THE EXERCISE: Reproduce every line of the listing below verbatim, without changing anything.

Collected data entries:
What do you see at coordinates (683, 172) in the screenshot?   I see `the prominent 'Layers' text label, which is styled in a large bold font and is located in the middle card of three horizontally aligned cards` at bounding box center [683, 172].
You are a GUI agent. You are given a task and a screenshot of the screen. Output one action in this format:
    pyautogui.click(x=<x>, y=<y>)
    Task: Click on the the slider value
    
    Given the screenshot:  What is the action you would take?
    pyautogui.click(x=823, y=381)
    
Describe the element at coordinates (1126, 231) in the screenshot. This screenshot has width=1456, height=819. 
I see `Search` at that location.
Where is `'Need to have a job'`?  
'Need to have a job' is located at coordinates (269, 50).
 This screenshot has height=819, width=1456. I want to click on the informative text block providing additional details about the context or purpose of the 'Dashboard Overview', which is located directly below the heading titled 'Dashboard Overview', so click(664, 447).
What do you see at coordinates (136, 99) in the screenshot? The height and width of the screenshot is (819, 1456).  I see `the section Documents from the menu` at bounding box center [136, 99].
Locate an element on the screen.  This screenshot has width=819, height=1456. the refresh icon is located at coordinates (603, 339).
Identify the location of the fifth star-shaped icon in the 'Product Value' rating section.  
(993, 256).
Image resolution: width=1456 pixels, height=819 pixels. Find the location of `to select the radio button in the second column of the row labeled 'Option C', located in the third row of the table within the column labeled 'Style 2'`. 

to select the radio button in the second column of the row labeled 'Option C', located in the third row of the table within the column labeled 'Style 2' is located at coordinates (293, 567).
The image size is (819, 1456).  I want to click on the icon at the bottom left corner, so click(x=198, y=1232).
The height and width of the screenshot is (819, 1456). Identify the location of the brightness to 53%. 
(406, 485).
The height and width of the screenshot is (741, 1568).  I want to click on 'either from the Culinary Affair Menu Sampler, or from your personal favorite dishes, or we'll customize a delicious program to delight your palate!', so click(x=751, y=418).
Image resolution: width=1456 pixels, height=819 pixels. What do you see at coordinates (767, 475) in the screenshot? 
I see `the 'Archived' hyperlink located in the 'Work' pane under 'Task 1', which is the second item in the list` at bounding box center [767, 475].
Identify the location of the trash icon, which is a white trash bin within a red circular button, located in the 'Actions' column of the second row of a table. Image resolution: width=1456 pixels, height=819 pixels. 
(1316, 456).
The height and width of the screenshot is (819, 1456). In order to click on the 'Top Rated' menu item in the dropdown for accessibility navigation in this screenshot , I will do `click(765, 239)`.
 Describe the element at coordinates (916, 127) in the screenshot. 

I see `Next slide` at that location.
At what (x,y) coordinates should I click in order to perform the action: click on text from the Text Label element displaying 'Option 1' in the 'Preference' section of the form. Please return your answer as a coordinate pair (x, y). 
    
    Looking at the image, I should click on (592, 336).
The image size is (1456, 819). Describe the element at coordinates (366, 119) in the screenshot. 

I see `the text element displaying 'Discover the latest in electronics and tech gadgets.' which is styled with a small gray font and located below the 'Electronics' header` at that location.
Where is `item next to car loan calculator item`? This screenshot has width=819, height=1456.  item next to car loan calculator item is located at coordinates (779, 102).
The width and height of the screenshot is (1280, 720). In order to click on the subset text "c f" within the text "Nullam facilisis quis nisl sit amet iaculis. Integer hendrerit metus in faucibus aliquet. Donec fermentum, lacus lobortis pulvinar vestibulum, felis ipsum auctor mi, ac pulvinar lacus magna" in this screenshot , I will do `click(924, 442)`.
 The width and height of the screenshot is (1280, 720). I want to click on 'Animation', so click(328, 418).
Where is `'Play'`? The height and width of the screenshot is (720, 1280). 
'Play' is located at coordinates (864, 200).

RESULT OF THIS TASK:
What do you see at coordinates (683, 172) in the screenshot?   I see `the prominent 'Layers' text label, which is styled in a large bold font and is located in the middle card of three horizontally aligned cards` at bounding box center [683, 172].
You are a GUI agent. You are given a task and a screenshot of the screen. Output one action in this format:
    pyautogui.click(x=<x>, y=<y>)
    Task: Click on the the slider value
    
    Given the screenshot:  What is the action you would take?
    pyautogui.click(x=823, y=381)
    
Describe the element at coordinates (1126, 231) in the screenshot. This screenshot has width=1456, height=819. 
I see `Search` at that location.
Where is `'Need to have a job'`?  
'Need to have a job' is located at coordinates (269, 50).
 This screenshot has height=819, width=1456. I want to click on the informative text block providing additional details about the context or purpose of the 'Dashboard Overview', which is located directly below the heading titled 'Dashboard Overview', so click(664, 447).
What do you see at coordinates (136, 99) in the screenshot? The height and width of the screenshot is (819, 1456).  I see `the section Documents from the menu` at bounding box center [136, 99].
Locate an element on the screen.  This screenshot has width=819, height=1456. the refresh icon is located at coordinates (603, 339).
Identify the location of the fifth star-shaped icon in the 'Product Value' rating section.  
(993, 256).
Image resolution: width=1456 pixels, height=819 pixels. Find the location of `to select the radio button in the second column of the row labeled 'Option C', located in the third row of the table within the column labeled 'Style 2'`. 

to select the radio button in the second column of the row labeled 'Option C', located in the third row of the table within the column labeled 'Style 2' is located at coordinates (293, 567).
The image size is (819, 1456).  I want to click on the icon at the bottom left corner, so click(x=198, y=1232).
The height and width of the screenshot is (819, 1456). Identify the location of the brightness to 53%. 
(406, 485).
The height and width of the screenshot is (741, 1568).  I want to click on 'either from the Culinary Affair Menu Sampler, or from your personal favorite dishes, or we'll customize a delicious program to delight your palate!', so click(x=751, y=418).
Image resolution: width=1456 pixels, height=819 pixels. What do you see at coordinates (767, 475) in the screenshot? 
I see `the 'Archived' hyperlink located in the 'Work' pane under 'Task 1', which is the second item in the list` at bounding box center [767, 475].
Identify the location of the trash icon, which is a white trash bin within a red circular button, located in the 'Actions' column of the second row of a table. Image resolution: width=1456 pixels, height=819 pixels. 
(1316, 456).
The height and width of the screenshot is (819, 1456). In order to click on the 'Top Rated' menu item in the dropdown for accessibility navigation in this screenshot , I will do `click(765, 239)`.
 Describe the element at coordinates (916, 127) in the screenshot. 

I see `Next slide` at that location.
At what (x,y) coordinates should I click in order to perform the action: click on text from the Text Label element displaying 'Option 1' in the 'Preference' section of the form. Please return your answer as a coordinate pair (x, y). 
    
    Looking at the image, I should click on (592, 336).
The image size is (1456, 819). Describe the element at coordinates (366, 119) in the screenshot. 

I see `the text element displaying 'Discover the latest in electronics and tech gadgets.' which is styled with a small gray font and located below the 'Electronics' header` at that location.
Where is `item next to car loan calculator item`? This screenshot has width=819, height=1456.  item next to car loan calculator item is located at coordinates (779, 102).
The width and height of the screenshot is (1280, 720). In order to click on the subset text "c f" within the text "Nullam facilisis quis nisl sit amet iaculis. Integer hendrerit metus in faucibus aliquet. Donec fermentum, lacus lobortis pulvinar vestibulum, felis ipsum auctor mi, ac pulvinar lacus magna" in this screenshot , I will do `click(924, 442)`.
 The width and height of the screenshot is (1280, 720). I want to click on 'Animation', so click(328, 418).
Where is `'Play'`? The height and width of the screenshot is (720, 1280). 
'Play' is located at coordinates (864, 200).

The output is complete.